What’s been the easiest way

we’ve made changes in our lives?


If you are or have been a smoker, withdrawal is uncomfortable – though it does save us money. The same goes for overdoing snack foods. There’s also no financial investment needed to try the change, and you can easily go back to the “old way” if you don’t like the change. The health benefit may be huge and the risk to try the change is near nothing. Adding D’s comments …


“Yah, baby, go electric. It’s more fun

to drive and better for the Earth.


“We like your thoughts about change and how do we change. Change can be painful, but once you’ve taken your initial step , it can be effortless. 

“The first step is to test drive one, and see how it feels. 

“While talking doesn’t usually change us, the second step could be to talk to one or two people who own an e-car and ask them about the pros and cons. 

“Third, some e-car dealers will also let you buy the car with the understanding that the sale is not finalized for, usually, three to five days … which gives you a longer no-risk period to see how the change feels to you.”

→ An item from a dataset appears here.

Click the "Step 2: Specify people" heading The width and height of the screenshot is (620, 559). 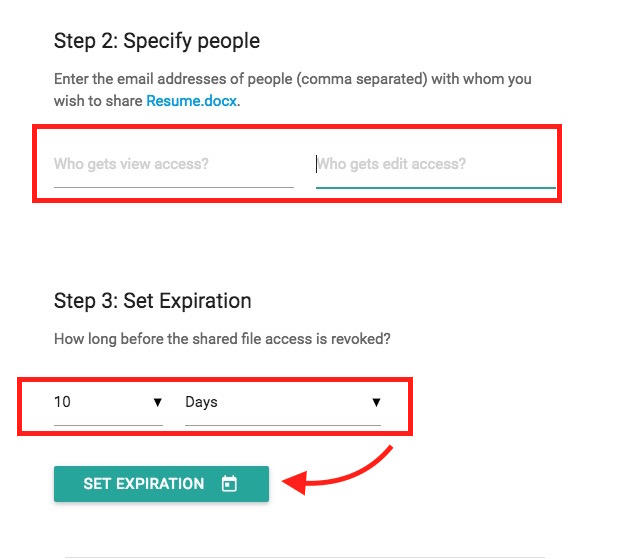point(156,42)
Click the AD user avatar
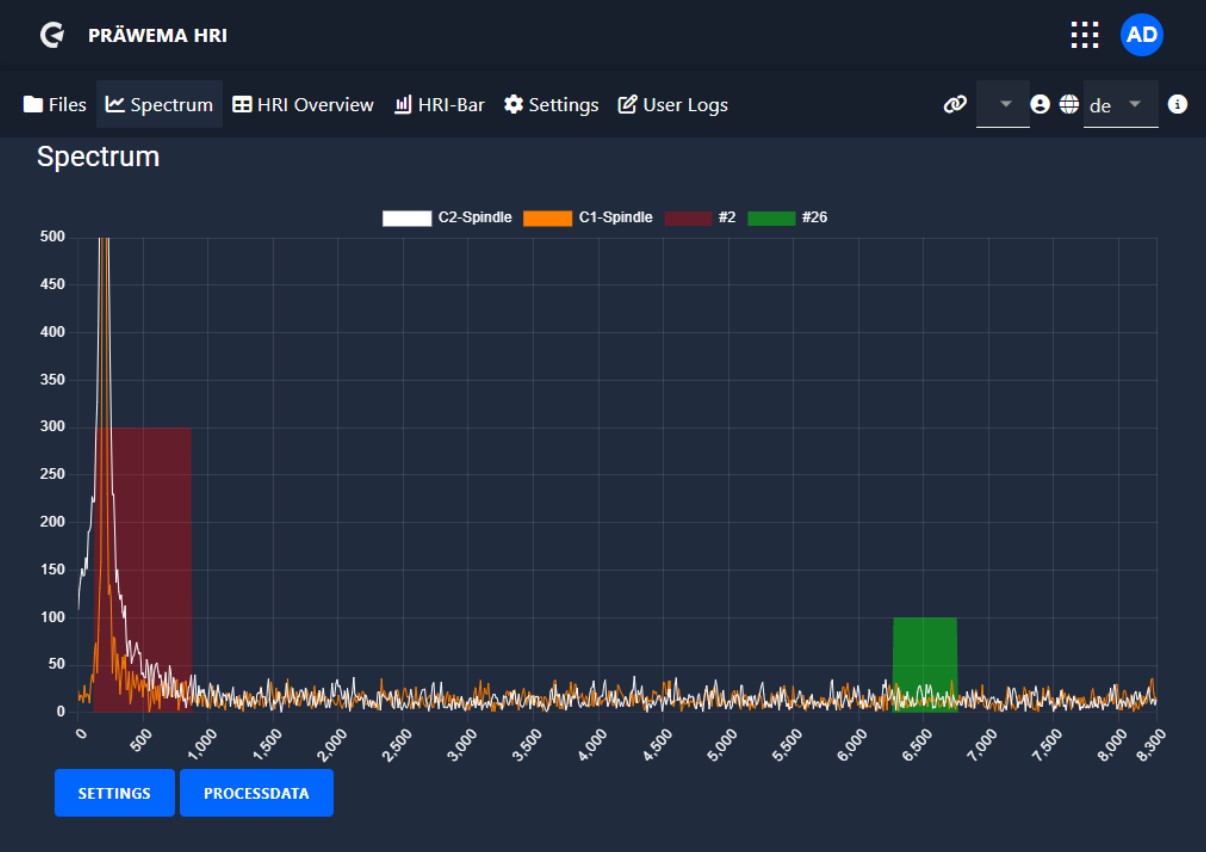 coord(1141,35)
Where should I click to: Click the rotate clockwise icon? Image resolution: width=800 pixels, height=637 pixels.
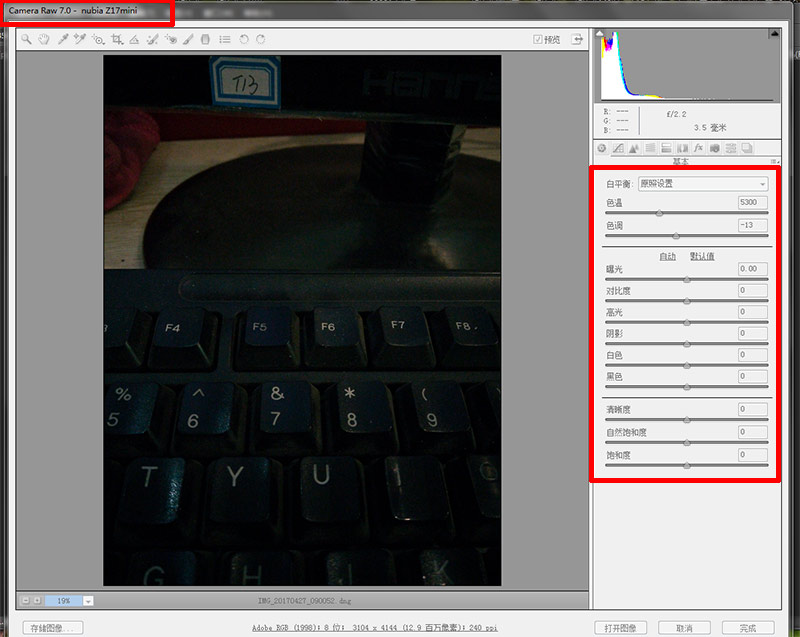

One of my mentors, a behavioral scientist, did considerable research into “risk-taking.” His first advice was: “The best risk to take is none! But if it’s something you need to do, look at each of the risks involved. Then reduce the risks you can reduce.”   The three steps D suggested all seem oriented toward reducing the risks of changing to an e-car. Once you’ve done that, then think about the e-car owner survey cited in the article …

“In a recent poll of 2,000 electric car owners,

91% said they would not want to go back.”